One of the most challenging consequences of climate change is the fact that we expect both more drought AND more flooding.
The basic reason for it is the same reason your glasses fog up and your house is dry in winter.
Strap in for a short thread.
1/11
The physical reason is something called the Clausius–Clapeyron relation (affectionally called C-C).
A complicated name (that I always misspell) for a very very simple concept:
*WARMER AIR CAN HOLD MORE WATER*
2/11
Imagine a bucket of air (or "parcel" in science speak). In this bucket of air, there is a certain amount of water vapor.
Turns out there is a maximum amount of water vapor this parcel can hold.

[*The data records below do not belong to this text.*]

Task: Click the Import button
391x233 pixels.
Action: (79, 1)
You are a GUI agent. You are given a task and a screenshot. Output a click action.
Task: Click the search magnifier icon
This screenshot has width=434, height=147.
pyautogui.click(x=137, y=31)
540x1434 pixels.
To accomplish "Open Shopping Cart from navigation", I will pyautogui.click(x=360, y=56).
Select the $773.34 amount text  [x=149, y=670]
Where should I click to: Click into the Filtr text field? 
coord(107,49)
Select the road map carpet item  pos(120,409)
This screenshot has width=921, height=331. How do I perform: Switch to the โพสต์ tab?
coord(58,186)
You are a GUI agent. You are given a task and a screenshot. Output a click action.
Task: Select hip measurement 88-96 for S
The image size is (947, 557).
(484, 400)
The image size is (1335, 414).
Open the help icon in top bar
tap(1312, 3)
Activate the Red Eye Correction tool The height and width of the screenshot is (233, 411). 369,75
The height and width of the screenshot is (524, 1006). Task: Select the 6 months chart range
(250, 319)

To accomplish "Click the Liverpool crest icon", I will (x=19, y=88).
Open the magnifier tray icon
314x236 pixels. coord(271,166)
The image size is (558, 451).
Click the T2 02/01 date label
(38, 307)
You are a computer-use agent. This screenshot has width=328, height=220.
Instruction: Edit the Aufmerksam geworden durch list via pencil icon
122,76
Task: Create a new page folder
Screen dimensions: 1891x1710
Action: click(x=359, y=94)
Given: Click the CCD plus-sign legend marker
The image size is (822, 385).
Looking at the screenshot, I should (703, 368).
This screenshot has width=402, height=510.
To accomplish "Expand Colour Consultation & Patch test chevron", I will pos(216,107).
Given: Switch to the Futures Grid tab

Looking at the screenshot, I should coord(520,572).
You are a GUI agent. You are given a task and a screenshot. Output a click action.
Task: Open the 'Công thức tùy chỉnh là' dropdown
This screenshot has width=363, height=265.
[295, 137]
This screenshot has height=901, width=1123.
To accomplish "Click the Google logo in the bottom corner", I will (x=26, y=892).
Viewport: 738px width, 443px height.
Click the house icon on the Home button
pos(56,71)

Anything more turns from water vapor into liquid water (i.e. clouds and rain).
3/11
Claussius-Clapeyron says that the max amount of water vapor air can hold increases exponentially with temperature (at a rate of ~7% / degree Celsius)!
4/11
The opposite also holds: Colder air holds less water.
If you start out with a lot of water in the air bucket and cool it, eventually the max becomes less than the actual.
The excess water vapor (a gas) will fall out as liquid water (rain) or solid water (ice & snow).
5/11
This is what happens when you bring in cold glasses into a hot, humid room. The glasses cool the air around them until all of a sudden that air finds itself holding too much water vapor, which condenses into liquid.
6/11
It's also why your house is dry in winter.
The air outside is cold in winter (at least, in the midwest).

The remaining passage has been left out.